Ich halte Robert Calvert bekanntlich für einen der aufgewecktesten Rockmusik-Dichter des Atomzeitalters und des Kalten Krieges und für einen, der aus persönlichen Ambivalenzen große poetische Spannung generierte. Sein Interesse an Technologie und ihren Möglichkeiten befeuert auch die Kessel von Test-Tube Conceived, zugleich werden (Natur-) Wissenschaft und Weißkittel böse angegangen. Retortenwesen, Gen-Technologie, Tierversuche, Computerkriminalität, Psi-Experimente, Allmachtsphantasien – alles wird verhandelt. Mal treibt der Drang zur Ironie Calvert an, mal die Lust am L’art pour l’art, mal ist er engagiert und völlig frei von Humor. Beim Thema Tierversuche sind Spott oder Humor auch nicht unbedingt angesagt („Save Them“).
Ich mochte das Album damals nicht so sehr. War mehr so ein Pflichtkauf. Ich stand Mitte der Achtziger eher auf fetttriefenden Power-Rock, Metal sogar, also war mir Calverts Soundsoße zu dünn. Bis auf etwas schartigen Radau war die Platte quälend minimalistisch, skelettiert, steril, wavig, technoid, zu hingehaucht.

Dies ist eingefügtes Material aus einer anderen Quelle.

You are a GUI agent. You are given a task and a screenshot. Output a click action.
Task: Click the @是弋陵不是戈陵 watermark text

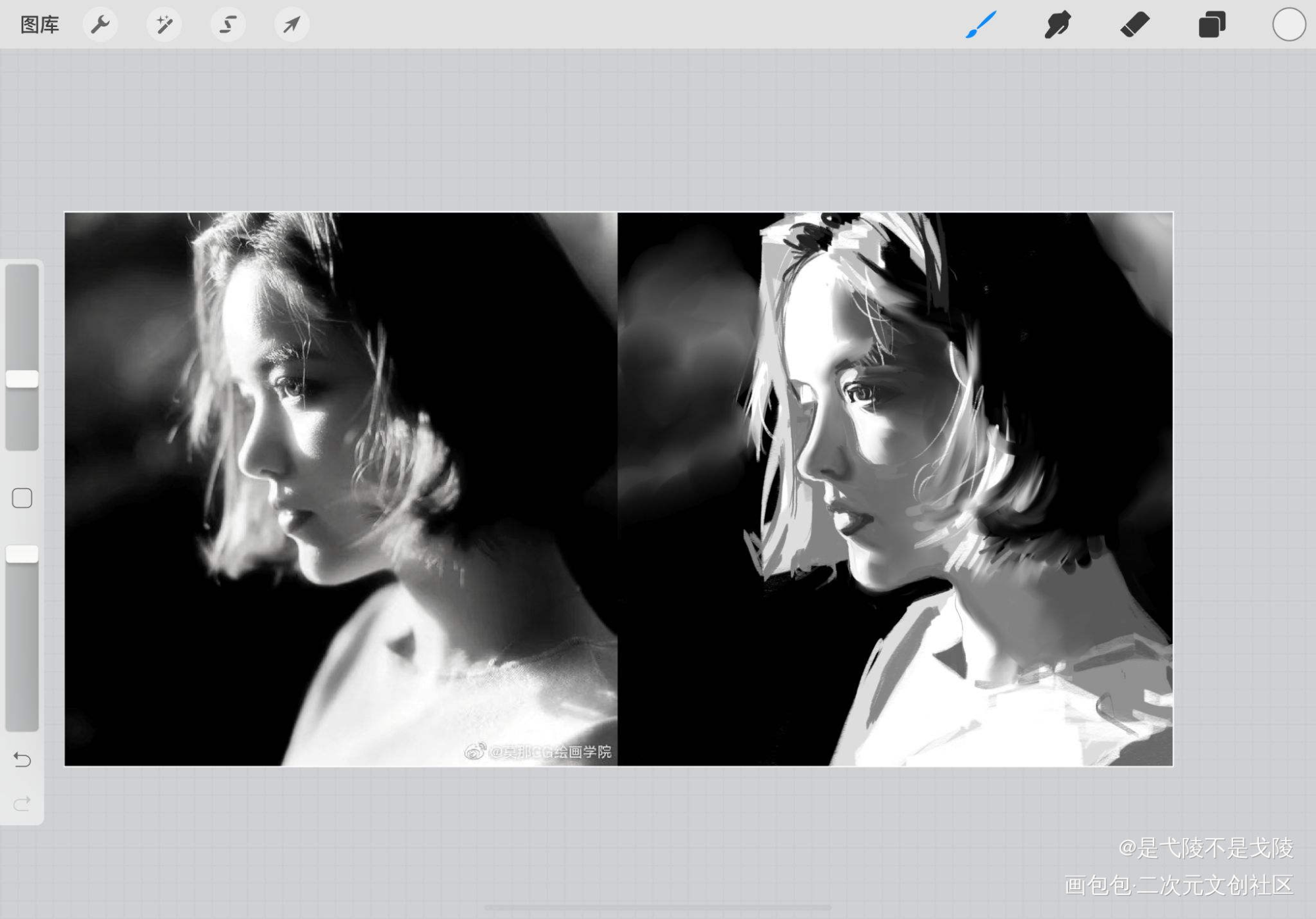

Heute erscheint gerade diese Zurückgenommenheit natürlich völlig konsequent. Man kommt sich vor wie in einem weißgekachelten, neonbeleuchteten Vivisektionsraum, während man einem hochkonzentrierten Pathologen beim Rumschnippeln zuschaut. Die asketischen, hallenden Synthie-Sounds, die aufgerauhte Stimme, die Langsamkeit und der gezielte Einsatz von Effekten machen aus Test-Tube Conceived ein gespenstisches Album mit sehr klaren, sehr poetischen Botschaften. Eine etwas aufwendigere Produktion, die aus Budgetgründen gestrichen werden musste, hätte der Platte dennoch gut getan.
Später im selben Jahr interpretierte Calvert zusammen mit der Begleitband Maximum Effect einige der Stücke live, und die Mitschnitte zeigen die fülligere, aggressive Seite dieser Technologiekritik. Eine neue Solo-Platte, die von Brian Eno produziert werden sollte, war in Planung, knackige Demo-Aufnahmen lagen vor. Und mit Hawkwind stand Calvert auch wieder in Verhandlungen. Mittendrin in diesem hoffnungsvollen Treiben haute es ihn 1988 um. Verdammt schade, denn das hätte spannend werden können.